Content starts

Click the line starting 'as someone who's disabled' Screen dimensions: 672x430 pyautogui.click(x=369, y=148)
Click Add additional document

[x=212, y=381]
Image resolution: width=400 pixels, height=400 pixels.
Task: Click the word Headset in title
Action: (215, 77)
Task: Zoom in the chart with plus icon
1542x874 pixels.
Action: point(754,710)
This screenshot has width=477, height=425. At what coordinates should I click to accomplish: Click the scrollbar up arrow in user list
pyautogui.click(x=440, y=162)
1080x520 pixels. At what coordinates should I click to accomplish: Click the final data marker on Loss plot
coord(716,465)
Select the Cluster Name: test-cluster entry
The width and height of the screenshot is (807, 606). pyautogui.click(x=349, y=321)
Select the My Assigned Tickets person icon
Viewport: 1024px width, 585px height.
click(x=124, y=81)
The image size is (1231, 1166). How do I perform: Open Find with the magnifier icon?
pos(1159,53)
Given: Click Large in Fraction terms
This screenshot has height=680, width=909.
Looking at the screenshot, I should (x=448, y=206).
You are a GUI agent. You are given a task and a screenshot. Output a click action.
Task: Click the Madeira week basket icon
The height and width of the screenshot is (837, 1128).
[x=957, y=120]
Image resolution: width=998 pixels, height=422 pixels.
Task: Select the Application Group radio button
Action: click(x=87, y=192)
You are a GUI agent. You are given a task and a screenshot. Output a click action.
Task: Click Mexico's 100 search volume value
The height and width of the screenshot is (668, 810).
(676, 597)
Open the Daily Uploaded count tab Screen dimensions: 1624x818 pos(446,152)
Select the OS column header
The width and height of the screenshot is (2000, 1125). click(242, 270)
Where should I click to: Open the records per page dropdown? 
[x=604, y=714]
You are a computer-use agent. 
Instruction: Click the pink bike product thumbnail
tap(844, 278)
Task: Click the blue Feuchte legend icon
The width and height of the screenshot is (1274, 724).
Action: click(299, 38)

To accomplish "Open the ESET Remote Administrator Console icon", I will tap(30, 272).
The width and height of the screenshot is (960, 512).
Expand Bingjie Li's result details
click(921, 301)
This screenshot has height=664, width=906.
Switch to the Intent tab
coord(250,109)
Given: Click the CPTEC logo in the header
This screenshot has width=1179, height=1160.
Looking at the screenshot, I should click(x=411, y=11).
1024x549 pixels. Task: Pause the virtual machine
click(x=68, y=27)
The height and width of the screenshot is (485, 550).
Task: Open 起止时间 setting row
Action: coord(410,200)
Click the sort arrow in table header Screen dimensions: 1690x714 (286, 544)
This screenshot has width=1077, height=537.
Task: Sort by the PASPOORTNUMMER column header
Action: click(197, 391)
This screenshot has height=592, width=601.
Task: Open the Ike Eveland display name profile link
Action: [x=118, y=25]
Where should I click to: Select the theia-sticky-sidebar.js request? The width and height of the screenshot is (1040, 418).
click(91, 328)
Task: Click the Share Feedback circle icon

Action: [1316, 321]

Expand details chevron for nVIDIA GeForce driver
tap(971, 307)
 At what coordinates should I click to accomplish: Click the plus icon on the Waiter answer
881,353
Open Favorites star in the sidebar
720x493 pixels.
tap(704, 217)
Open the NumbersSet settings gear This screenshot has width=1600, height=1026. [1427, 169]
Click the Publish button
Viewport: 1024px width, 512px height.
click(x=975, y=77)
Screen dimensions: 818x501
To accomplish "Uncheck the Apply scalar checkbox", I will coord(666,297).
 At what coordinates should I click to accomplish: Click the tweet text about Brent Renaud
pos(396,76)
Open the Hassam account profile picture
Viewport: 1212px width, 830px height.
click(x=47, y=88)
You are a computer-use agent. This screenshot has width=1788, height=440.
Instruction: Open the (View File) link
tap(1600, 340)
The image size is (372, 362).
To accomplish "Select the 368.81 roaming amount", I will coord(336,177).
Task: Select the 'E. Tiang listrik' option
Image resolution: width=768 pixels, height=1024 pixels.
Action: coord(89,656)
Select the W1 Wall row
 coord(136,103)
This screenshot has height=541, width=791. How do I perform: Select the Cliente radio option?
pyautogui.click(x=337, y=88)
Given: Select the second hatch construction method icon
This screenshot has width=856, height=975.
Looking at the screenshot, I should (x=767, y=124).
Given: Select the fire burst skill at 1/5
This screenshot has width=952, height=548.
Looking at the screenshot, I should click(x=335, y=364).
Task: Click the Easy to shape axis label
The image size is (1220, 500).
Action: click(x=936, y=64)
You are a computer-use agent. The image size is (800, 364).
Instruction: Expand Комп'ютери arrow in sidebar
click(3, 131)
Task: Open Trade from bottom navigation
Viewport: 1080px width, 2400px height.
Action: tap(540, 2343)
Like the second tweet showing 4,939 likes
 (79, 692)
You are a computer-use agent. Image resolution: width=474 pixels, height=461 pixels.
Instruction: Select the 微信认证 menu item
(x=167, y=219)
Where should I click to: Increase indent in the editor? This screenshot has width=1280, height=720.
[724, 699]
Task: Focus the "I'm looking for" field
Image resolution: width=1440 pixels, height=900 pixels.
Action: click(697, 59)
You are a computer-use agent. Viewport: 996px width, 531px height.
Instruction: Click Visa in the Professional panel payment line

Content ends

WHAT THE TASK ASKS:
In the listing above, find each line containing "will" and copy it.

OUTPUT OF THE EXERCISE:
To accomplish "Open the ESET Remote Administrator Console icon", I will tap(30, 272).
To accomplish "Uncheck the Apply scalar checkbox", I will coord(666,297).
To accomplish "Select the 368.81 roaming amount", I will coord(336,177).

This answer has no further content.